GSA unit slammed on IT funds
Companies hired by support center diverted technology funds to not IT work
An arm of the General Services Administration misdirected $37 million in funds meant for information technology to construct an office building and perform building renovation work, according to an audit by the GSA Inspector General.
The Federal Technology Service's Client Support Center (CSC), serving the Northwest and based in Bremerton, Wash., hired companies using FTS' IT fund. The companies then subcontracted construction, architectural and engineering work, which the IT fund should not have paid for, the IG's report states.
In addition, the office issued task orders to the companies for specialized custom IT services, even though they were only supposed to perform noncomplex systems integration under the terms of their contracts, according to the IG report.

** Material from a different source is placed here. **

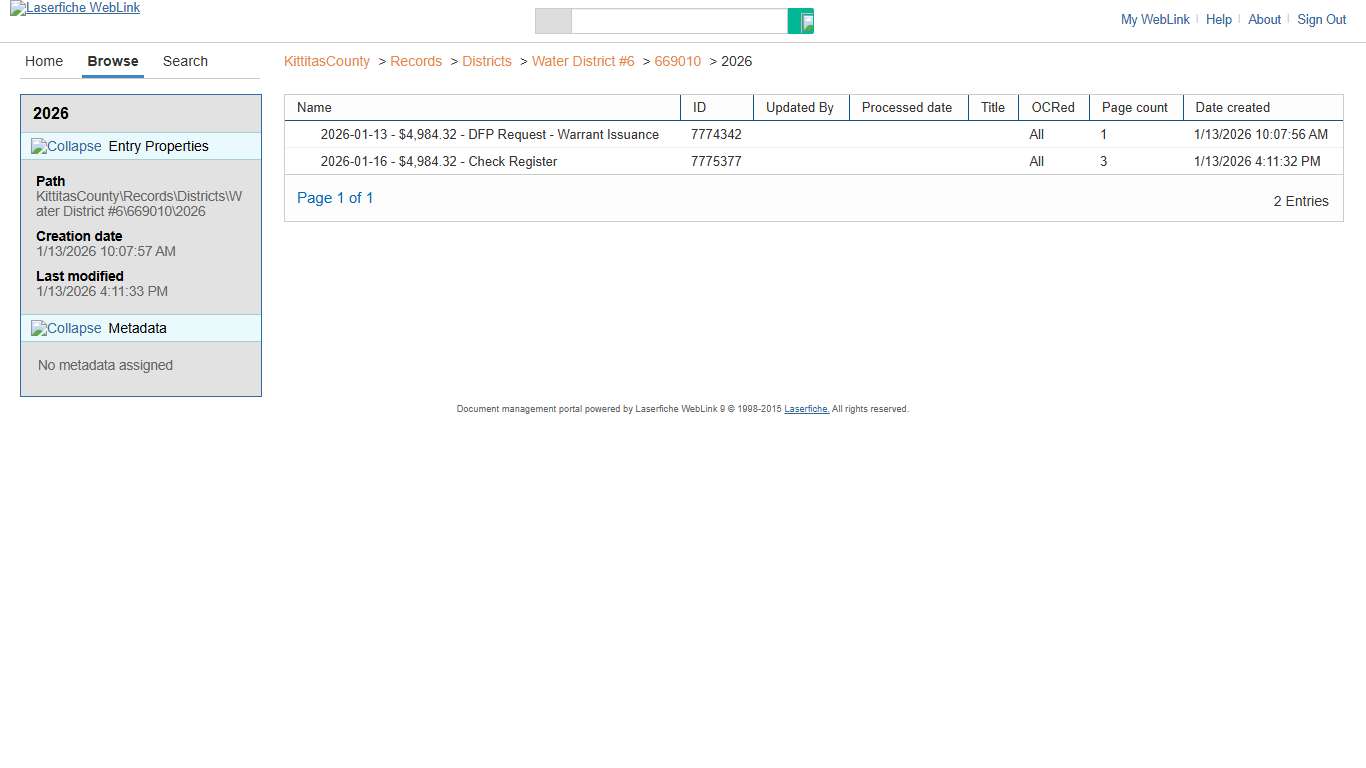
Task: Open the DFP Request - Warrant Issuance document
Action: tap(489, 134)
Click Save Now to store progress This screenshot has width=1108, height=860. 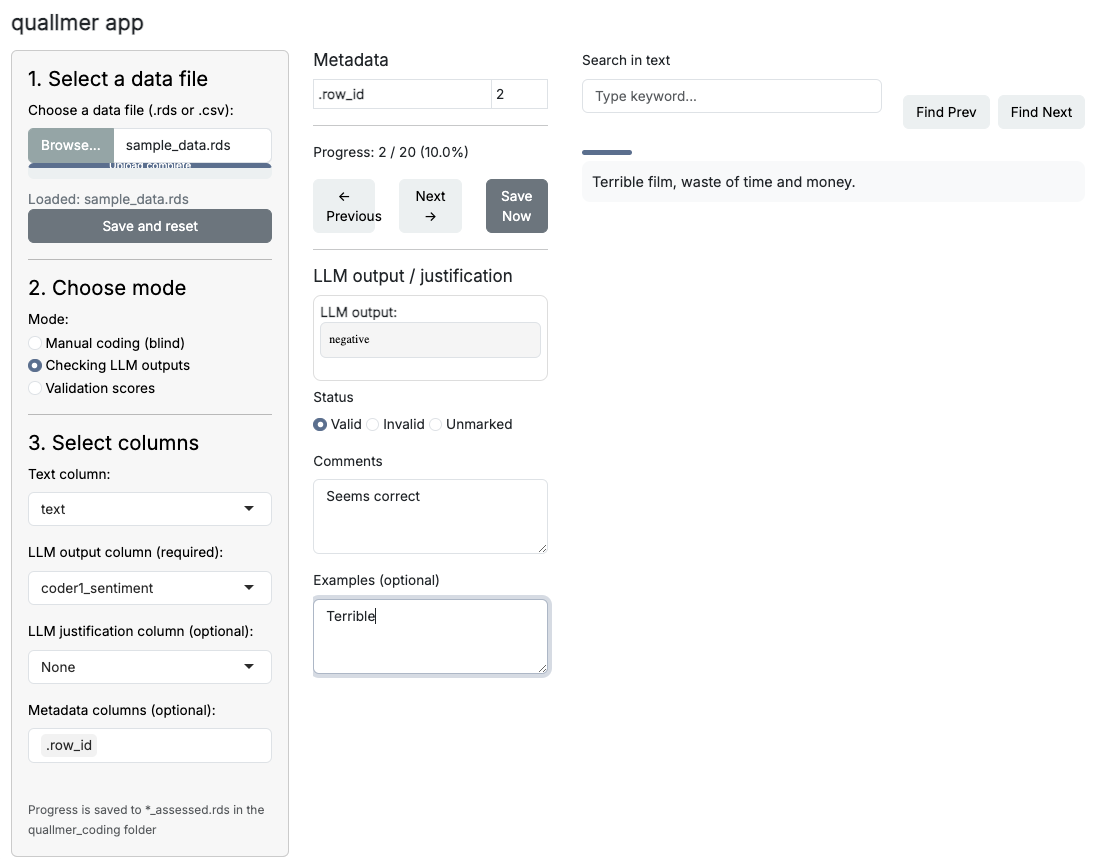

FTS discovered the problems before bringing in the IG's office to audit the Bremerton center, said Bob Suda, assistant commissioner for IT solutions for FTS. In response, FTS closed the Bremerton office and moved its employees to an office in Auburn, Wash., which is about an hour away, he said. The staff is receiving additional training, and the office now has an acquisition chief to oversee the procurement process, he said. Additional actions are being considered, but Suda declined to elaborate. FTS officials are waiting for a more complete IG report, which they expect to have shortly.
The renovations were for various sites of the Army's Total Army Distance Learning Program from 1998 through 2002. Work included building standardized classrooms for participants in the distance-learning programs.
Center officials also awarded contracts for the construction of an office building to house about 30 employees for the Washington Army National Guard costing about $950,000. The building was completed in November 2001.
Task orders that the IG reviewed did not include construction clauses required by the Federal Acquisition Regulation and did not follow FAR provisions for architectural and engineering services. The CSC has already paid an undisclosed amount for violations of the Davis-Bacon Act, which requires that contracts for renovations must include a clause with minimum wage specifications for various classes of workers involved in the project.
Such abuses happen "because you have people who want to serve their customers and are eager to grow their business," said Larry Allen, executive vice president of the Coalition for Government Procurement. "On the one hand, it is a very entrepreneurial business, but these people were entrepreneurial outside the boundaries of what they were supposed to be doing. The way you buy construction is very clearly laid out in the FAR."
The IG report lists several other improper practices it uncovered, including using technical direction letters to change task orders to allow the construction of the office building without contract modifications and splitting procurements into amounts small enough to allow sole-source procurements.
The CSC's revenues increased almost tenfold, from $53 million to $522 million, between 1998 and 2002, the IG report stated. "Key employees were rewarded for this increase," the report stated. "We believe that the emphasis on revenue enhancement may have contributed to the CSC's willingness to provide the client with any product to obtain a 2 percent fee."